Da ideologia e do cinismo pós-moderno: a ideologia que este vincula não é uma ilusão que mascara a realidade mas uma fantasia (subconsciente) que estrutura essa realidade, e assim continuamos a ser uma sociedade ideológica, incapazes de ver além dessa fantasia (*):
Even if do not take things seriously, even if we keep an ironic distance, we are still doing [it]
* Em recap, portanto: P+, distâncias, e o keep doin’ it...
Nessa base defende que os movimentos anti-capitalistas também sucumbiram ao realismo capitalista:
- Mesmo no seu auge antes do 11 Set foi-lhes impossível formar uma alternativa coerente;
- Demasiado focados em minimizar os excessos do capitalismo, poucos esforços no sentido de o substituir.
Duas tendências que promovem o protesto em vez da organização política, e novamente nos larga em tópicos próximos deste espaço – por alguma razão estamos a ter esta conversa :) Protestos, e manifestações. Que, para MF, se tornaram numa espécie de barulho de fundo carnavalesco ao capitalismo. E esta poderia ser a deixa à introdução das nossas teses mas continuaremos a acompanhar Fisher que está agora focado no protesto institucionalizado –palavra nossa para distinguir de outros protestos mais caóticos – com exemplo do Live 8. Esmiuçado e regurgitado em termos filosóficos – ou Freudianos?- MF vê nesse tipo de evento o protesto contra um "Pai" malévolo com acesso a infinidade de recursos e dos quais não partilha. Mas essa figura é uma construção da parte protestante, da qual depende para força e revindicações, e da qual as elites que beneficiam da globalização dispensam e evitam com sucesso identificar-se. Por esta altura é claro que MF faz depender da crítica ao capitalismo uma introspecção inicial entre aqueles que se propõem fazer esse combate:
To reclaim a real political agency means first of all accepting our insertion at the level of desire in the remorseless meat-grinder of Capital.
Apenas identificando a nossa cumplicidade ao sistema o podemos derrotar: este é simultaneamente uma estrutura interpessoal híper-abstracta e uma que se renderia inútil sem a nossa cooperação neste –a ponto de, ironicamente, se poder dizer que as elites políticas são nossos servos pois apenas existem para nos saciar das nossas necessidades e desejos, despossados como se não fossem nossos.
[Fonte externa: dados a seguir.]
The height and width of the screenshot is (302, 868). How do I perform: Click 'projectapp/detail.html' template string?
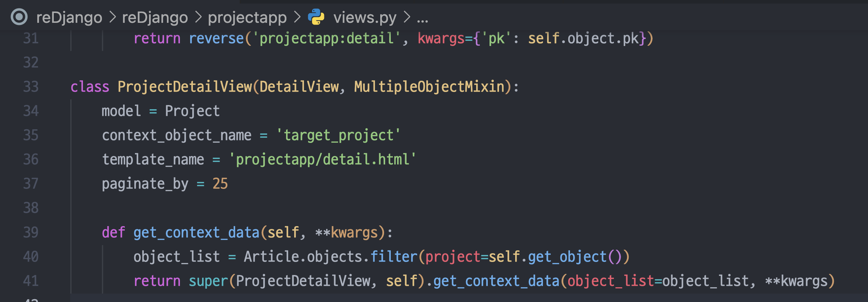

Sem alternativas reais ao capitalismo e, pelo contrário, ao considerá-lo a única possibilidade real com a qual a entender-se, deixamo-nos enredar na fantasia de que através do consumismo ocidental – intrinsecamente implicado nas desigualdades que assolam o planeta – se podem resolver as suas consequências nefastas -
All we have to do is buy the right products.
...ainda "Vapor" por Max
Fim de cap.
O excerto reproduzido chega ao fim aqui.